• What you will do:
Reproduce the following data verbatim, line by line, without any alteration.
===== Data records
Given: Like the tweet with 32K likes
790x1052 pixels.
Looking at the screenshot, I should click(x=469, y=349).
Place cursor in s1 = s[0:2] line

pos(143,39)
==========
• Reply to the exercise:
Given: Like the tweet with 32K likes
790x1052 pixels.
Looking at the screenshot, I should click(x=469, y=349).
Place cursor in s1 = s[0:2] line

pos(143,39)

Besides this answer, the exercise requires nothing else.